Top | Contents | Bibliography
Crime prevention is the most cited excuse for the development of strong encryption tools and the major reason behind the idea of access to encryption keys by the law enforcement agencies. Most people would accept the need for democratic governments to intercept communications on a limited scale, for the detection and investigation of crime, and for the `defence of the realm'. The ex Science and Technology Minister Ian Taylor stated that:
`The licensing policy will aim to protect consumers as well as to preserve the ability of the intelligence and law enforcement agencies to fight serious crime and terrorism by establishing procedures for disclosure to them of the encryption keys, under safeguards similar to those which already exist for warranted interception under the Interception of Communications Act.' (DTI Press Release, 1996)
So, basically, the UK government wants access to the electronic information
just as the US government does in its key escrow and key recovery proposals.
According to the FBI, wiretapping is crucial to effective law enforcement:
`If the FBI and local police were to loose the ability to tap telephones
because of the widespread use of strong-cryptography, the country would be
unable to protect itself against terrorism, violent crime, foreign threats,
drug trafficking, espionage, kidnapping, and other crimes.' (Freeh, 1994)
FBI director Louis Freeh recently told the US Senate Subcommittee on Technology that:
`[L]aw enforcement is in unanimous agreement that the widespread use of robust unbreakable encryption ultimately will devastate our ability to fight crime and prevent terrorism.

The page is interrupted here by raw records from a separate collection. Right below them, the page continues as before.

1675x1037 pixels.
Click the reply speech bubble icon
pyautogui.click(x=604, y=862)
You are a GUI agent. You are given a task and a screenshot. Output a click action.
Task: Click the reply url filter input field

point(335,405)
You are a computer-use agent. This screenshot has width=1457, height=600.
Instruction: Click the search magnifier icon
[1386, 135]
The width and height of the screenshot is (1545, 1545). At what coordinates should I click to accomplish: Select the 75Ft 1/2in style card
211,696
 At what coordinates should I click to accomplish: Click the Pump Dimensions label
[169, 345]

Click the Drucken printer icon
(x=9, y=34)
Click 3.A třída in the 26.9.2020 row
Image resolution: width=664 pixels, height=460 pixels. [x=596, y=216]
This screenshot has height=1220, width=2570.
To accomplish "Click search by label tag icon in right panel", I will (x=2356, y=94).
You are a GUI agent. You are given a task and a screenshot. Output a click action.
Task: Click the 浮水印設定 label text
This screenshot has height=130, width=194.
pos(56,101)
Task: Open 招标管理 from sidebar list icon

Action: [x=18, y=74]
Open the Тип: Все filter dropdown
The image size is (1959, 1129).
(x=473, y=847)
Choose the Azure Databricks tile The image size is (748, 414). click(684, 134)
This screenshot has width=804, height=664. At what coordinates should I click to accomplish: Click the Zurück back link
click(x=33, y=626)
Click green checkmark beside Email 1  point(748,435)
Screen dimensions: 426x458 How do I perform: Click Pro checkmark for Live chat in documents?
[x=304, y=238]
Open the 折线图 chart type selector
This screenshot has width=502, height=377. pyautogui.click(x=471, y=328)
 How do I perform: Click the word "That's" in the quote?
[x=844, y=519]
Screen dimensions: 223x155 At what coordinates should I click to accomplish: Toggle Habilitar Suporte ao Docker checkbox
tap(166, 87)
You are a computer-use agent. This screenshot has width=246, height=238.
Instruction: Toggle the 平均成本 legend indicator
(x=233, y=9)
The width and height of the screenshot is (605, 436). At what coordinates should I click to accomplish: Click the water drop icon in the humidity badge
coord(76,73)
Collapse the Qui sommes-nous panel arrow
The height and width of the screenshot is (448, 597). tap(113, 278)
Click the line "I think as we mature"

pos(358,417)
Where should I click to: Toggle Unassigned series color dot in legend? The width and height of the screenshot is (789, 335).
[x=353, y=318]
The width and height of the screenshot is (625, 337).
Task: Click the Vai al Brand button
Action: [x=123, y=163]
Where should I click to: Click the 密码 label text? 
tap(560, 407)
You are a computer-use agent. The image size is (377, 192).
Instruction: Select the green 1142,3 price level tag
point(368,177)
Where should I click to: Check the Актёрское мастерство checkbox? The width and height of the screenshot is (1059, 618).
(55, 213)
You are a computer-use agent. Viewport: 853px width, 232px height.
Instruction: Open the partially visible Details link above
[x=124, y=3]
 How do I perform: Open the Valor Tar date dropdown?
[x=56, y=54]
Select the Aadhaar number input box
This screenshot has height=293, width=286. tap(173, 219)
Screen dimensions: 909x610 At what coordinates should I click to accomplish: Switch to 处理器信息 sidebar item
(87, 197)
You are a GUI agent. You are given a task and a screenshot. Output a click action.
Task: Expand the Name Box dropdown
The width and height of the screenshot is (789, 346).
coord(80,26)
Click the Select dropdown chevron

Unbreakable encryption will allow drug lords, spies, terrorists and even violent gangs to communicate about their crimes and their conspiracies with impunity. We will lose one of the few remaining vulnerabilities of the worst criminals and terrorists upon which law enforcement depends to successfully investigate and often prevent the worst crimes.' (see Freeh, 1997, and Freeh, 1998)
Freeh offered key recovery as the balanced solution to this so-called law enforcement problem in his speech. According to Freeh, criminals were using strong encryption tools such as Phil Zimmermann's 128 bit PGP software and he demanded laws that `would require all such encryption products and services to contain features that would allow for the immediate access by law enforcement to the "plaintext" of encrypted criminal-related communications or electronically stored data pursuant to a court order.'
At her Web site, Denning states that encryption is used by organised crime and for espionage. She cites seven cases of terrorism which involved encrypted files within computers but in all of these cases the law enforcement agents managed to decrypt the files during their investigation. (Denning &. Baugh, 1997). Even without a key escrow or key recovery system, the law enforcement agents managed to decrypt the encrypted files in these cases and even with a key escrow or key recovery system, criminals cannot be entirely prevented from using strong encryption.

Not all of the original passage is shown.